Empiezo con una anécdota personal. Hacia finales de los setenta del siglo pasado yo era estudiante de derecho. Un día regresé al bufete de mi padre y, al verme entrar, desde su escritorio me hizo ademán de entrar a su despacho. Ahí conversaba con un jurista argentino contratado por el BID para un proyecto en materia de servicio civil con la administración pública de Guatemala. Yo comenté algo así como que “seguramente hacía falta una revisión a fondo de la burocracia guatemalteca” y, para mi sorpresa, él respondió que no. Que las administraciones públicas de este país eran de las mejores de Latinoamérica, compactas, profesionales y serias. Alrededor de unas dos décadas más tarde, al participar de la junta directiva del Foro Latinoamericano de la International Bar Association, a partir de las reflexiones y experiencias que entre todos intercambiábamos, las palabras de aquel experto todavía resonaban en mi recuerdo pues, comparativamente, las cosas parecían bastante más complicadas en otras jurisdicciones de Iberoamérica.

Empero, viajando en el tiempo a nuestros días, mi impresión es que ya no hay diferencias favorables a las administraciones públicas de Guatemala, sino que, lamentablemente, al revés. Con esto no quiero decir, ni mucho menos, que no haya algunos funcionarios de carrera competentes y honestos. He tenido oportunidad de trabajar con algunos de ellos; pero, desafortunadamente, son la excepción.

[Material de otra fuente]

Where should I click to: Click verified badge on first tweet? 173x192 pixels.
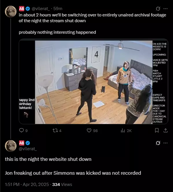coord(28,9)
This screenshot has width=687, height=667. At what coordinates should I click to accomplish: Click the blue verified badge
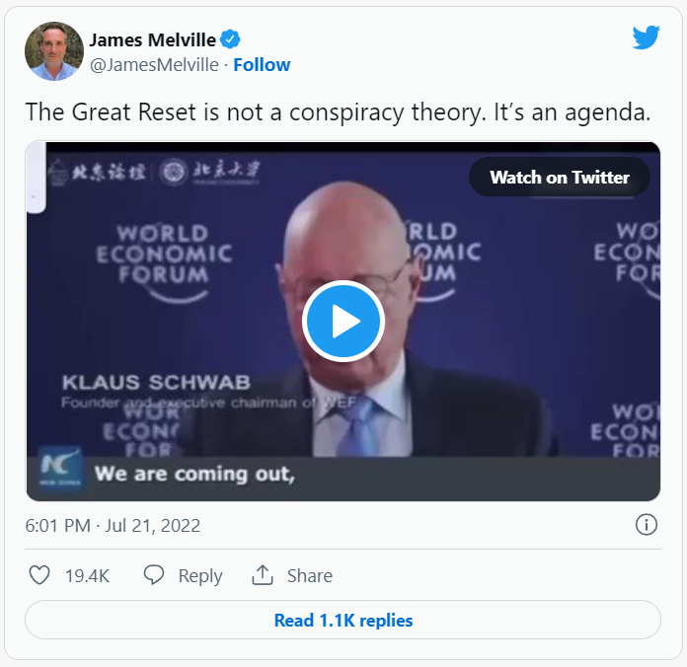[x=230, y=39]

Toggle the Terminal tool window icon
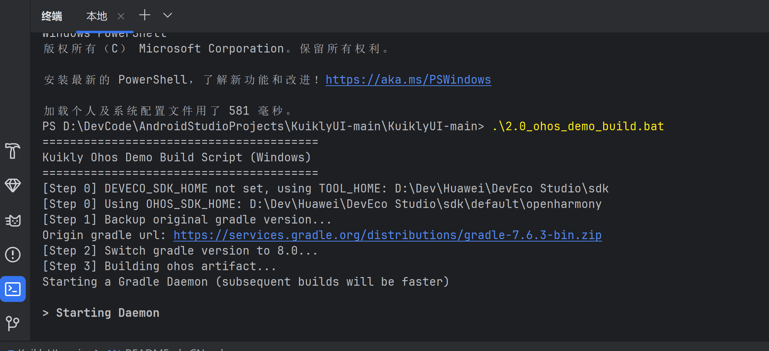coord(13,289)
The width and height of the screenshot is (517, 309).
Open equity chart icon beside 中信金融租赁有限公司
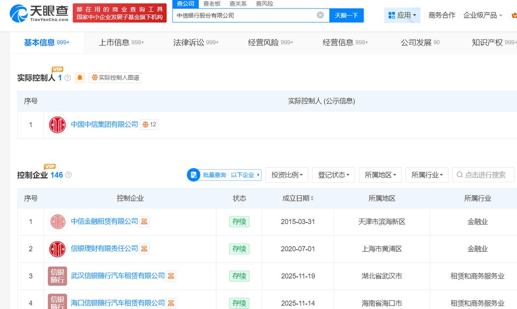click(x=144, y=222)
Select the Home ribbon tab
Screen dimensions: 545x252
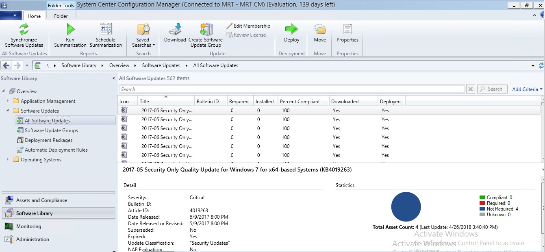[x=34, y=16]
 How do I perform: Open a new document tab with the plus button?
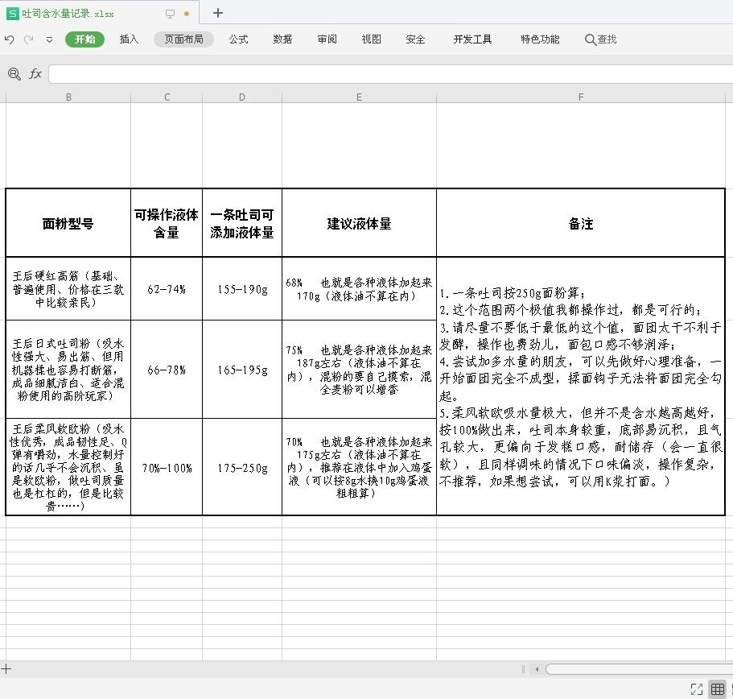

Los incentivos por conquistar y conservar el poder político han sido tan fuertes que, a pesar de que la Constitución dice categóricamente que “Las relaciones del Estado y sus entidades descentralizadas o autónomas con sus trabajadores se rigen por la Ley de Servicio Civil…”, políticos y dirigentes sindicales han hecho una verdadera piñata de los presupuestos del Estado. Esa regla contempla una excepción, a saber: los trabajadores que por “ley” o “por costumbre” (no por “pacto colectivo”) reciban mayores prestaciones que las de la Ley de Servicio Civil (LSC).

En la Constitución también se prohíbe a los sindicatos participar en actividades político-partidistas y a los trabajadores (no a los sindicatos) se les reconoce el derecho de huelga, que puede ejercitarse únicamente en la forma que preceptúe la ley de la materia (que no es el Código de Trabajo, pues este rige las relaciones entre patronos privados y sus trabajadores).

El panorama actual es desolador (menos para los dirigentes sindicales). Prácticamente nada ocurre de acuerdo con la LSC. A las filas de las administraciones públicas no se ingresa por concursos públicos por oposición, sino por enchufes con algún sindicato, pagando, según se dice, sumas significativas de dinero. Las promociones y ascensos, tampoco se rigen por la LSC ni se gestionan ante la Oficina Nacional del Servicio CIVIL (ONSEC) y los funcionarios que hacen cabeza en unidades, direcciones generales, ministerios, etc., se ven obligados a reinstalar a quienes remueven de sus cargos por jueces de trabajo (violando, también en esto, la Constitución). En ese ambiente la carrera de funcionario público ya casi no existe y los paliativos, como los “renglones 029”, etcétera, más bien se constituyen en el reconocimiento de la derrota.

Tengo para mí que, en las más importantes escuelas de gobierno del mundo, ya no se insiste en colocar a las administraciones públicas en la “misión imposible” de administrar un órganos o entidades estatales “de naturaleza empresarial”. Pero eso no significa, ni mucho menos, que se haya renunciado a que, las muchas cosas que sí son de la competencia de los órganos estatales, las gestionen eficientemente. El éxito de todo gobierno depende de eso. ¿Hay salida de esta situación? ¿Se conseguirá algún día que vuelva a haber administraciones públicas apartidistas, profesionales y de carrera? Eso depende de que la Constitución se interprete y aplique rectamente.

Eduardo Mayora Alvarado

Ciudad de Guatemala, 13 de marzo de 2024.